Прошло, быть может, с полчаса после того, как возчик заметил парус, когда некий штукатур, возвращаясь после работы из города и обходя Пелейское болото, вдруг увидел почти прямо перед собой лодку, бесстрашно пробиравшуюся между скал Квенона, Русдемер и Грипдерус. Ночь была темная, но море, – а это нередко случается, – светлое, и можно было различить проплывающие суда. В морском просторе виднелась только эта лодка.

Чуть пониже и чуть попозже ловец лангустов, раскладывая снасть на длинной косе, отделяющей гавань Жажды от Адской гавани, не мог взять в толк, что нужно лодке, скользившей между Вороньей топью и Мульретом. Верно, опытный был лоцман и очень спешил куда-то, если отважился забраться в такое место.

Когда на колокольне в Кателе пробило восемь часов, трактирщик из бухты Кобо заметил, оторопев от изумления, за Садовой топью и Грюнетом парус, совсем рядом с Сюзанной и Западным Грюном.

Неподалеку от бухты Кобо на уединенном мысе Умэ, в Вазовской бухте, чета влюбленных никак не могла расстаться; в тот миг, когда девушка молвила парню: «И ухожу я не потому, что надоел ты мне, а потому как работу доделать надо», – их отвлекла от прощального поцелуя довольно большая лодка, проплывшая совсем близко по направлению к Меселетам.

Господин Пейр де Норжио, живший на холме Пипэ, был поглощен осмотром лазейки, сделанной ворами в изгороди его небольшого сада, именуемого Женрот, вернее, палисадника, а также подсчетом причиненного ему убытка, но все же часов около девяти вечера он обратил внимание на лодку, отважно огибавшую Крок-Пуан в этот поздний час.

Такой маршрут далеко не безопасен на следующий день после бури, когда волнение еще не совсем улеглось.

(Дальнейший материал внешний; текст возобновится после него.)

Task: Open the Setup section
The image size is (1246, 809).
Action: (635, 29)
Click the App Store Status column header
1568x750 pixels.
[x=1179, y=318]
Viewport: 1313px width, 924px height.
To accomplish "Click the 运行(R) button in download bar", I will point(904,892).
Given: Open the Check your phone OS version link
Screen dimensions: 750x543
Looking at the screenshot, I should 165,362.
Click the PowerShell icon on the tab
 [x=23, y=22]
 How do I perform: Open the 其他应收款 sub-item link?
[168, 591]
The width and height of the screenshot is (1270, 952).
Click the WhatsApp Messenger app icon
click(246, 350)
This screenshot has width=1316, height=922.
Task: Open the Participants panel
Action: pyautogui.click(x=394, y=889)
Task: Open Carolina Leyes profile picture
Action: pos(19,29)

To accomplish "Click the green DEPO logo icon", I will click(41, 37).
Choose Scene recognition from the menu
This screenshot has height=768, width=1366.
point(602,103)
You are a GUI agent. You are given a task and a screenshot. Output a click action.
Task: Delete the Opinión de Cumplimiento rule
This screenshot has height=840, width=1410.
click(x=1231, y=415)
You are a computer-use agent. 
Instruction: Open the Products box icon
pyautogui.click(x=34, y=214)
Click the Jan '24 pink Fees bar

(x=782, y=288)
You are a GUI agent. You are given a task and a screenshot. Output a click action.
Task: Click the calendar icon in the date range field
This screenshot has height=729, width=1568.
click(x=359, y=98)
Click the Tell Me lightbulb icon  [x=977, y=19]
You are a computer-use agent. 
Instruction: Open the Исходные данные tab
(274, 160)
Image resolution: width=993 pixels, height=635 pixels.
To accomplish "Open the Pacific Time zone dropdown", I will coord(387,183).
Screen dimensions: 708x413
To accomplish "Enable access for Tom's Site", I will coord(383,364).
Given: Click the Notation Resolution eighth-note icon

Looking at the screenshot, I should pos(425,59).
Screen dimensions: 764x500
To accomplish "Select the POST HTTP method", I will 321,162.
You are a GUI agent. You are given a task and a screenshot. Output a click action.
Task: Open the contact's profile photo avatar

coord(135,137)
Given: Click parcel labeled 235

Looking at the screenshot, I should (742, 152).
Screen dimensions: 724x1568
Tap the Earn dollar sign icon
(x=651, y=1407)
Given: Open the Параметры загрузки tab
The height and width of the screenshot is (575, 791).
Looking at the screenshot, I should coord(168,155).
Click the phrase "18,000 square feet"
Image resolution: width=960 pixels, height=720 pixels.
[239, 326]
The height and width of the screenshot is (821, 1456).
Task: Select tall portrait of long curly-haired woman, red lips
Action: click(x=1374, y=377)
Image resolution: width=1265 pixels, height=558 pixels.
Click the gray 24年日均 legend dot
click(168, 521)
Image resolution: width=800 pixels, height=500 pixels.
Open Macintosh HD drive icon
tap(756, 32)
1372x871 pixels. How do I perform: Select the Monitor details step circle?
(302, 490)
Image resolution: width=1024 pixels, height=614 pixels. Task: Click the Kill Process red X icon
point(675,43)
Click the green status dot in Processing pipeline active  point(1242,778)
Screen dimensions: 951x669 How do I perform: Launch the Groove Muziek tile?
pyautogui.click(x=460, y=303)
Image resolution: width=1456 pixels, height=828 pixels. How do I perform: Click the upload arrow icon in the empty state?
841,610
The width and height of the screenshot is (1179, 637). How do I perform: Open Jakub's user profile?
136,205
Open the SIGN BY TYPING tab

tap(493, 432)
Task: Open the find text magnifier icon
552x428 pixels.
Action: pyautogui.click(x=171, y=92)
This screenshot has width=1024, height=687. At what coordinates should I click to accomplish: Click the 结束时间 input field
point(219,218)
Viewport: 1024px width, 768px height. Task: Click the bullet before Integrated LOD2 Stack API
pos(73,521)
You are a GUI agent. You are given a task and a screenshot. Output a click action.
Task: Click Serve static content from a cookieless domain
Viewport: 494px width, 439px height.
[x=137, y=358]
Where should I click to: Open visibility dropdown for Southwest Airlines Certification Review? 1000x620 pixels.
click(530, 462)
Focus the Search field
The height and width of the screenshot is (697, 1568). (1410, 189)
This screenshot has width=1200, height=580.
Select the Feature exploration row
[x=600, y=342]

Было опрометчиво идти этим путем, если только рулевой не знал на память все фарватеры.

В половине десятого в Экерье один рыболов, убиравший сети, приостановился, заглядевшись на предмет, напоминавший лодку, маячивший между скалами Голубкой и Ветряной. Суденышко подвергалось большой опасности. Шквалы в тех местах, случается, налетают внезапно. Скала Ветряная потому так и называется, что возле нее нежданно-негаданно на суда обрушивается ветер.

Когда взошла луна и наступил прилив и когда море затихло в узком проливчике Ли-У, сторож острова Ли-У, живший там в одиночестве, натерпелся страха: он увидел, как между ним и луной промелькнула длинная черная тень. Черная, узкая и длинная тень была похожа на движущуюся фигуру в саване.

Она медленно скользила над гранитными стенами скалистой отмели. Береговой сторож решил, что это «Черпая дама».

«Белая дама» обитает на Восточной Груде Гороха, «Серая дама» – на Западной Груде Гороха, «Красная дама» – на скале Сильез, к северу от Маркизовой мели, а «Черпая дама» – на Большом Этакре, к западу от Ли-Умэ. По ночам все эти «дамы» выходят и порою встречаются при лунном свете.

Конечно, черная тень могла быть и парусом. Длинная гряда рифов, поверх которых, казалось, она шагала, могла, разумеется, скрыть лодку, плывущую за ними, оставив на виду лишь парус. Но сторож спрашивал себя: кто же отважится сейчас пройти на лодке между Ли-У и утесом Грешницы, между Ангильерами и Лере-Пуан? И с какой целью! «Черная дама» представлялась ему чем-то более правдоподобным.

Луна стояла над колокольней Сен-Пьер-дю-Буа, когда сержант замка Рокен, подняв уже до половины подъемный мост, вдруг различил у входа в бухту, подальше Верхнего Канэ, ближе к Самбплю, парусник, который, казалось, шел с севера на юг.